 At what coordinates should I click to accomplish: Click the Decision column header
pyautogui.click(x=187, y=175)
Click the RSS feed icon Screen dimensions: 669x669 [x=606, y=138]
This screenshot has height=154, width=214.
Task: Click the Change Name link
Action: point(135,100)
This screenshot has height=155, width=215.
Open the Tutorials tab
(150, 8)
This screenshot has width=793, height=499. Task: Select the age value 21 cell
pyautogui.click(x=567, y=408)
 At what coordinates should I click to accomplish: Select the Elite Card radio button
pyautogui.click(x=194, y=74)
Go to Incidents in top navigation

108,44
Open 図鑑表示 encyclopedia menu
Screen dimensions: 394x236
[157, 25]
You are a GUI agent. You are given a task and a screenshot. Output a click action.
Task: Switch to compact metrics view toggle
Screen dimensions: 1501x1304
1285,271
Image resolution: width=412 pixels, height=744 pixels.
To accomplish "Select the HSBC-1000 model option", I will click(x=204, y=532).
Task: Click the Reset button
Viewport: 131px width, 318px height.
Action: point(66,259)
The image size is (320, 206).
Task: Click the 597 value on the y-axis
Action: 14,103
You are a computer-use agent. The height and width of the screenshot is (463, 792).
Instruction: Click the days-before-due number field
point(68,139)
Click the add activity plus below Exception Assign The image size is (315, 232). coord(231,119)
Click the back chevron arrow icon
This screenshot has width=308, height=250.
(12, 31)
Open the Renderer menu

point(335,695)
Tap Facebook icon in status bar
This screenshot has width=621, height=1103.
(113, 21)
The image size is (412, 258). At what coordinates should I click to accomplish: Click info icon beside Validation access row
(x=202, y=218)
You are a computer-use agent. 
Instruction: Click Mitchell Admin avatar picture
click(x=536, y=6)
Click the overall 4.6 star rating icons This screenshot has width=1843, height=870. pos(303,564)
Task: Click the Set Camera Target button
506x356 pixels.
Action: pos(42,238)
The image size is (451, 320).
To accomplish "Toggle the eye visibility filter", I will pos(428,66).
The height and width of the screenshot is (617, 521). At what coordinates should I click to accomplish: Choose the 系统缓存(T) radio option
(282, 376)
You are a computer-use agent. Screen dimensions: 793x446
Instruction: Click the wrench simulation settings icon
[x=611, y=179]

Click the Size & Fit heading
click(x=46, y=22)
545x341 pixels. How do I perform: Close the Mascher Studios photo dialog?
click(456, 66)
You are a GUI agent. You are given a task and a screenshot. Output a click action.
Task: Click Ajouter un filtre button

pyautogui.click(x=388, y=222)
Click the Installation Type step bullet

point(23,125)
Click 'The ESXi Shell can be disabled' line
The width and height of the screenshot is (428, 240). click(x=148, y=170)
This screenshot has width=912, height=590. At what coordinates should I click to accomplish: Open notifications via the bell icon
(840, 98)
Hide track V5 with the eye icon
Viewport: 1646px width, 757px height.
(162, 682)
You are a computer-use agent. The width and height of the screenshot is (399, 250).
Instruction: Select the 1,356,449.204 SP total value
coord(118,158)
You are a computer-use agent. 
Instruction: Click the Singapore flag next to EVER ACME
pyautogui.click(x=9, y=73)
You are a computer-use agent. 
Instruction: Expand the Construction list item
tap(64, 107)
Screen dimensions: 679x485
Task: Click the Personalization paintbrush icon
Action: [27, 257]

## REQUIRED ACTION
Give back the whole listing above, identical in every line.

## EXERCISE SOLUTION
 At what coordinates should I click to accomplish: Click the Decision column header
pyautogui.click(x=187, y=175)
Click the RSS feed icon Screen dimensions: 669x669 [x=606, y=138]
This screenshot has height=154, width=214.
Task: Click the Change Name link
Action: point(135,100)
This screenshot has height=155, width=215.
Open the Tutorials tab
(150, 8)
This screenshot has width=793, height=499. Task: Select the age value 21 cell
pyautogui.click(x=567, y=408)
 At what coordinates should I click to accomplish: Select the Elite Card radio button
pyautogui.click(x=194, y=74)
Go to Incidents in top navigation

108,44
Open 図鑑表示 encyclopedia menu
Screen dimensions: 394x236
[157, 25]
You are a GUI agent. You are given a task and a screenshot. Output a click action.
Task: Switch to compact metrics view toggle
Screen dimensions: 1501x1304
1285,271
Image resolution: width=412 pixels, height=744 pixels.
To accomplish "Select the HSBC-1000 model option", I will click(x=204, y=532).
Task: Click the Reset button
Viewport: 131px width, 318px height.
Action: point(66,259)
The image size is (320, 206).
Task: Click the 597 value on the y-axis
Action: 14,103
You are a computer-use agent. The height and width of the screenshot is (463, 792).
Instruction: Click the days-before-due number field
point(68,139)
Click the add activity plus below Exception Assign The image size is (315, 232). coord(231,119)
Click the back chevron arrow icon
This screenshot has width=308, height=250.
(12, 31)
Open the Renderer menu

point(335,695)
Tap Facebook icon in status bar
This screenshot has width=621, height=1103.
(113, 21)
The image size is (412, 258). At what coordinates should I click to accomplish: Click info icon beside Validation access row
(x=202, y=218)
You are a computer-use agent. 
Instruction: Click Mitchell Admin avatar picture
click(x=536, y=6)
Click the overall 4.6 star rating icons This screenshot has width=1843, height=870. pos(303,564)
Task: Click the Set Camera Target button
506x356 pixels.
Action: pos(42,238)
The image size is (451, 320).
To accomplish "Toggle the eye visibility filter", I will pos(428,66).
The height and width of the screenshot is (617, 521). At what coordinates should I click to accomplish: Choose the 系统缓存(T) radio option
(282, 376)
You are a computer-use agent. Screen dimensions: 793x446
Instruction: Click the wrench simulation settings icon
[x=611, y=179]

Click the Size & Fit heading
click(x=46, y=22)
545x341 pixels. How do I perform: Close the Mascher Studios photo dialog?
click(456, 66)
You are a GUI agent. You are given a task and a screenshot. Output a click action.
Task: Click Ajouter un filtre button

pyautogui.click(x=388, y=222)
Click the Installation Type step bullet

point(23,125)
Click 'The ESXi Shell can be disabled' line
The width and height of the screenshot is (428, 240). click(x=148, y=170)
This screenshot has width=912, height=590. At what coordinates should I click to accomplish: Open notifications via the bell icon
(840, 98)
Hide track V5 with the eye icon
Viewport: 1646px width, 757px height.
(162, 682)
You are a computer-use agent. The width and height of the screenshot is (399, 250).
Instruction: Select the 1,356,449.204 SP total value
coord(118,158)
You are a computer-use agent. 
Instruction: Click the Singapore flag next to EVER ACME
pyautogui.click(x=9, y=73)
You are a computer-use agent. 
Instruction: Expand the Construction list item
tap(64, 107)
Screen dimensions: 679x485
Task: Click the Personalization paintbrush icon
Action: [27, 257]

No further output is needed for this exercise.